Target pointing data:
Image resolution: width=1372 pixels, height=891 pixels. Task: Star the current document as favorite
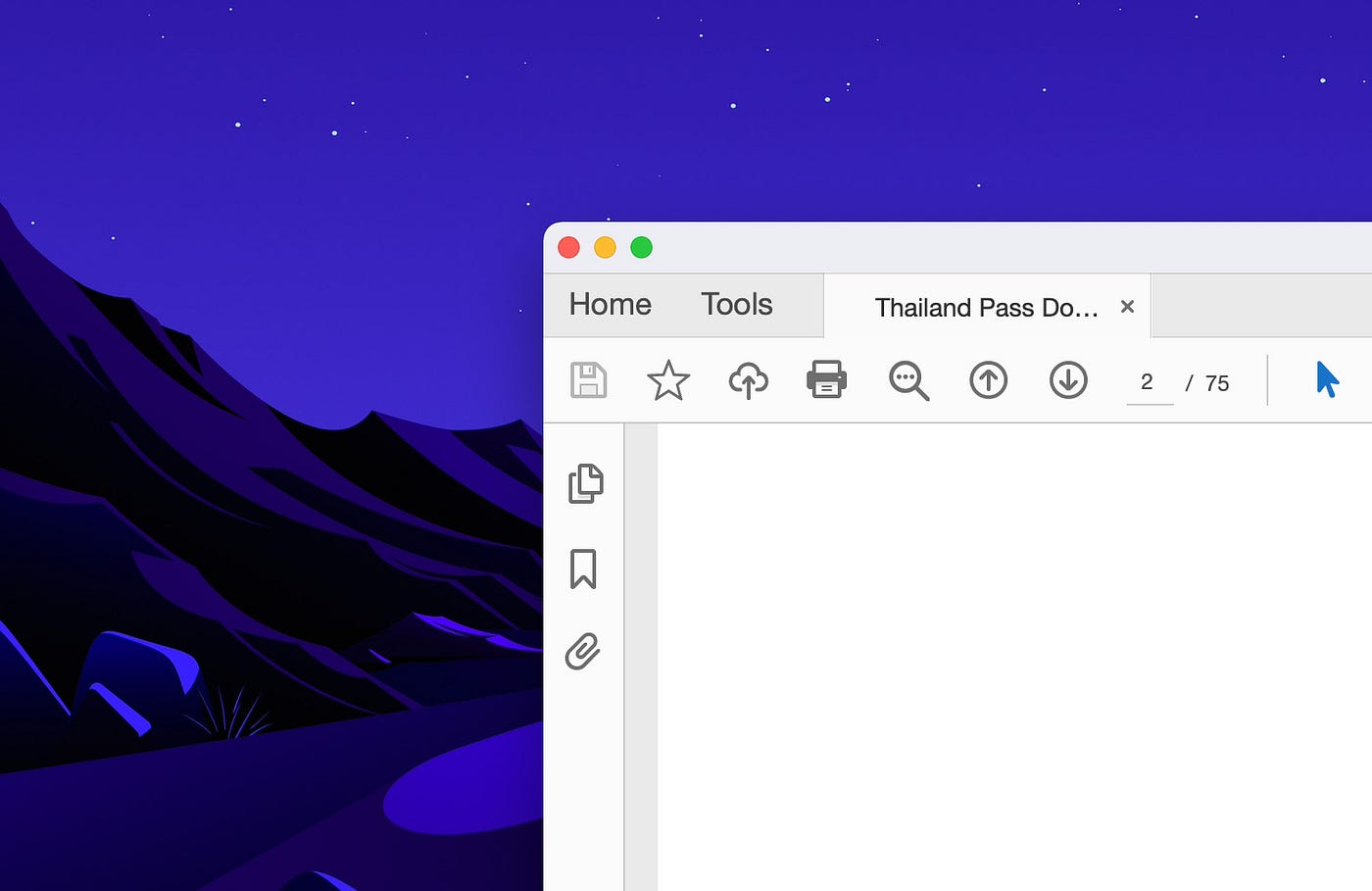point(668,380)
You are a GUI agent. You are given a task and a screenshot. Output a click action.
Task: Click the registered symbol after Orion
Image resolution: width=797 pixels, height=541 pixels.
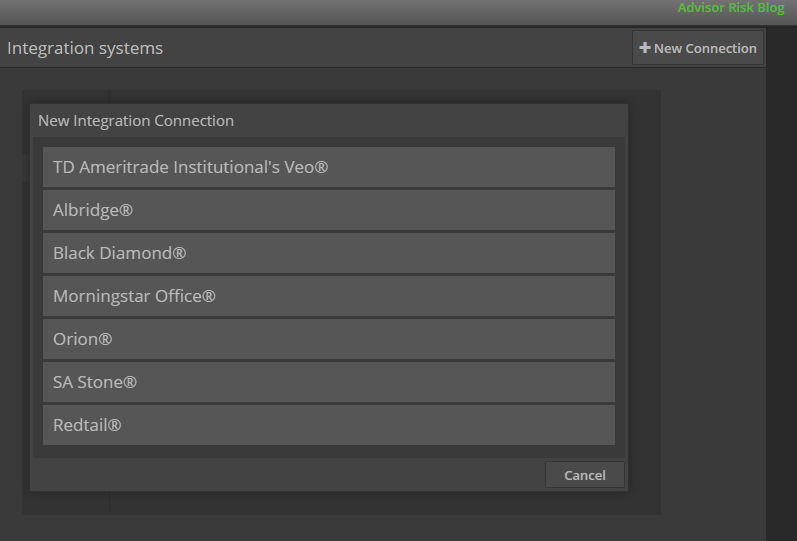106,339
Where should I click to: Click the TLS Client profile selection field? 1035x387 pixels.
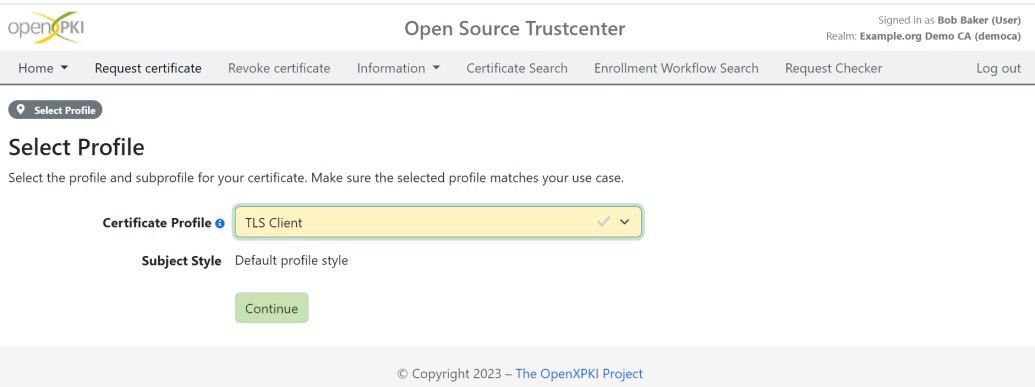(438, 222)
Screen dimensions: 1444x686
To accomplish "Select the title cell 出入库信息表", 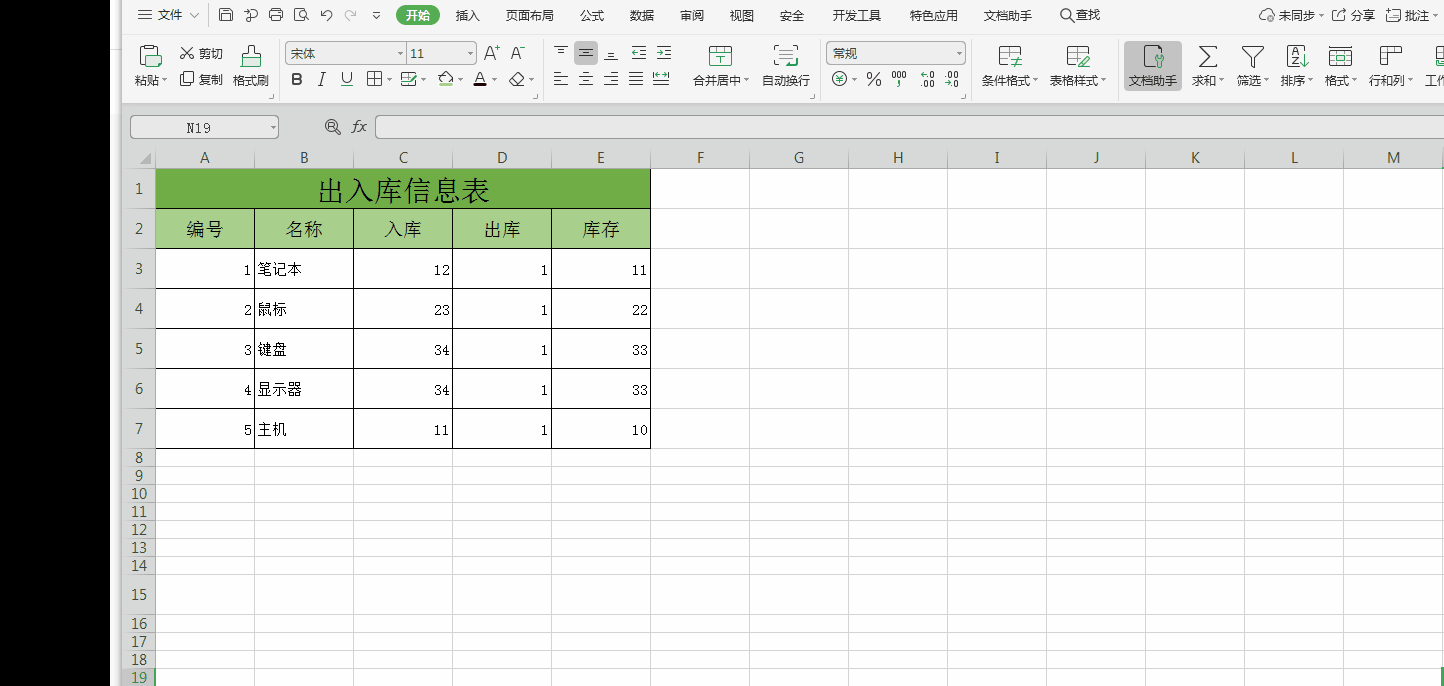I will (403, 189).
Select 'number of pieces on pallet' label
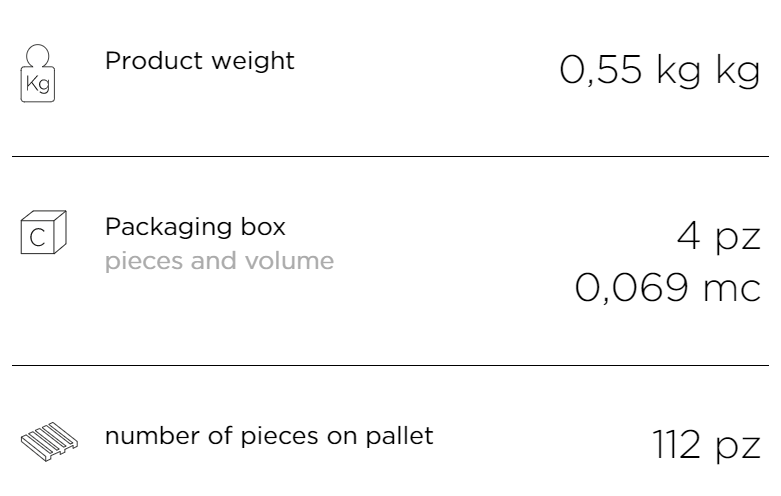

→ Written exercise:
Convert the lines from the start through the line containing "point(668,380)" into a numbered list, both ends included and blank lines omitted. Leave the pictures out.

→ Completed exercise:
1. Image resolution: width=1372 pixels, height=891 pixels. Task: Star the current document as favorite
2. point(668,380)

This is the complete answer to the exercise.